Now of course, being a man's man (as he likes to call it), he would never had said that directly to me - but he did say it in front of me and he's right. There have been a lot of issues, especially recently with his major health problems, brain injury, etc., and I am TOO DAMN stubborn to quit - I love that man and I'm not going to just quit and walk away - I can't.

And I am trying hard to weather the "sex issue" that has reared its ugly head (his lack of passion towards me). I think it too, is what has been happening outside of the bedroom that is affecting things within the bedroom. I also believe he has pulled away some emotionally and has to get that closeness back to feel more connected. A lot of men like to make us believe that it's all about the physical act of sex, but I'm finding out that they also need and want some emotional connection, but don't want to admit it or put it out there as it shows weakness.

Damn that male ego - it sure would make things easier on us gals if it wasn't in the way sometimes!


----------



## michzz (Jun 6, 2008)

So you don't want your husband, actively cheat on him, and actually believe him when he tells you he is too tired?

What I think is going on is that he knows you don't want him so he is not even going to let you know you are wounding him. so he expresses complete disinterest in you.

Not so hard to see why.

I think you ought to grant him some mercy for your lack of interest and set him free.


----------



## Scannerguard (Jan 26, 2010)

> T/J here.....
> 
> Scannerguard,
> 
> You are the reason I became a member. I lurked for a while and decided to join after reading a post you wrote. I have tremendous respect for you and the struggles you have gone through.


Wow. What a nice thing to say. I really appreciate it and thank you. 

I am sure though that my struggles are only typical of what any man or woman goes through in a painful divorce.



> I do have a question though...as a woman, what you wrote stung a bit. The part about any woman can open her legs. I opened my legs because I love him. During the really dark times of our marriage my husband treated me with sort of the same "respect" if you will. Kind of like, well you had them....so what? Does that make you special? It really hurt. At that time my friend told me about a great quote: "A man shows ultimate love to his children by honoring their Mother". I have no idea who wrote that. I guess I am curious about your take on this.
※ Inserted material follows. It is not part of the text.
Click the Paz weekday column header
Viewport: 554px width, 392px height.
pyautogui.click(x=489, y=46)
What I mean is, isn't showing or giving respect part of honor?


Well, you are right. . .what I wrote, although true (at times. . .sometimes I don't feel that way - the feelings in divorce are incredibly pendulous). . .is UGLY.

I have no way of sugarcoating it - my sudden disrespect for her is ugly of me. But it is what it is. 
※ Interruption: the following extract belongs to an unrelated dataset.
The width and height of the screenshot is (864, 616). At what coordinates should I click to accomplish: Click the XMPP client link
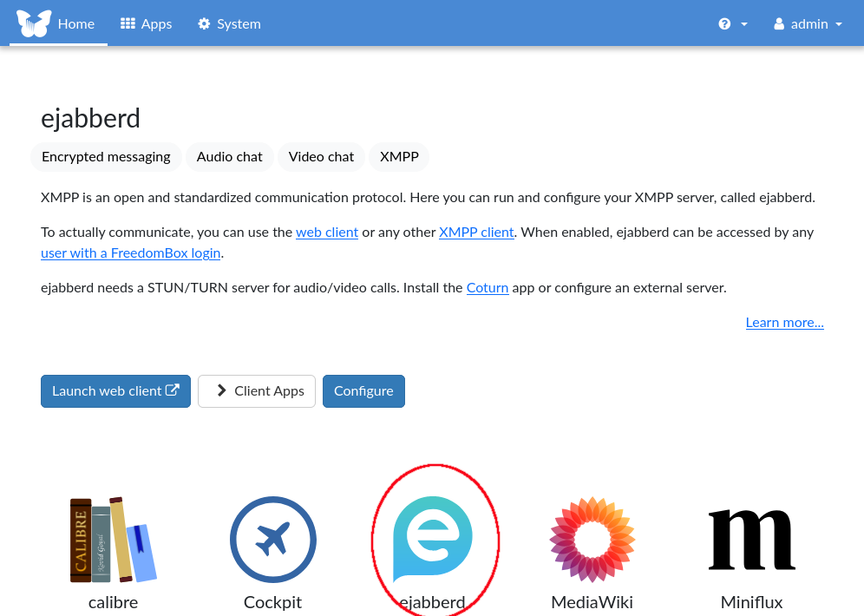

Just like cbd wrote, "The idea of having sex with my husband creeps me out." (I may be paraphrasing, not sure). . .strikes me as rather ugly too.

But it is what it is. I am sure she's not happy about feeling that way and honestly, neither am I. I don't like walking around feeling this way about the mother of my children or my stb-x.

I am slowly working through it.



> Isn't honoring your childrens mother what is best for them? Please don't take that the wrong way as I am not trying to antagonize you in any way. I just wanted your thoughts on this as it has been hard for me to understand. We are in a MUCH better place now (nearly 17 years later) but parts still sting.


Yes, intellectually I know that. . .and actually even part of my heart knows that. Maybe the anger needs to be washed away for the respect to build back up. I am not sure.

I am still working through it.

I guess I feel that I have little respect for her because she chose to not love the father of her children, that she chose to not work on the marriage for their sake, for a lot of choices she made in the marriage so because of those choices (most of all, the choice to just be happy), I simply don't respect her. (well, like I said, it's slowly coming back - I would say 6 months ago, it was at 0, it's slowly coming back, mainly by treating me with respect, she's getting it)

I don't think our kids are mistreated in any way, shape or form, she provides for them physically, intellectually, and emotionally to a great degree (although they seem to crave the emotional stability from me) but I don't know. . .she's "supposed to do that." No?

It's would just be like me saying, "Hey, I post date 13 checks every quarter to my wife so she never goes without any child support. She can just go over to her desk, whip out a current check, and she has the money. Now. . .give me a cookie."

Well. . .I am *supposed *to do that, right? She's not supposed to ask me every single week for a check, right? I don't get any more respect from the courts or society because I make my child support payments even though, what is it, 30-40% of dads are late/default on child support? Would that earn me points with the Judge? I sincerely doubt it. And I don't expect any more respect. I even think Father's Day is a farce in a way. I am supposed to get recognized for what I am supposed to do? Father my children? I suppose it's okay to celebrate our fathers though and our love for them and I do beleive in gratitude.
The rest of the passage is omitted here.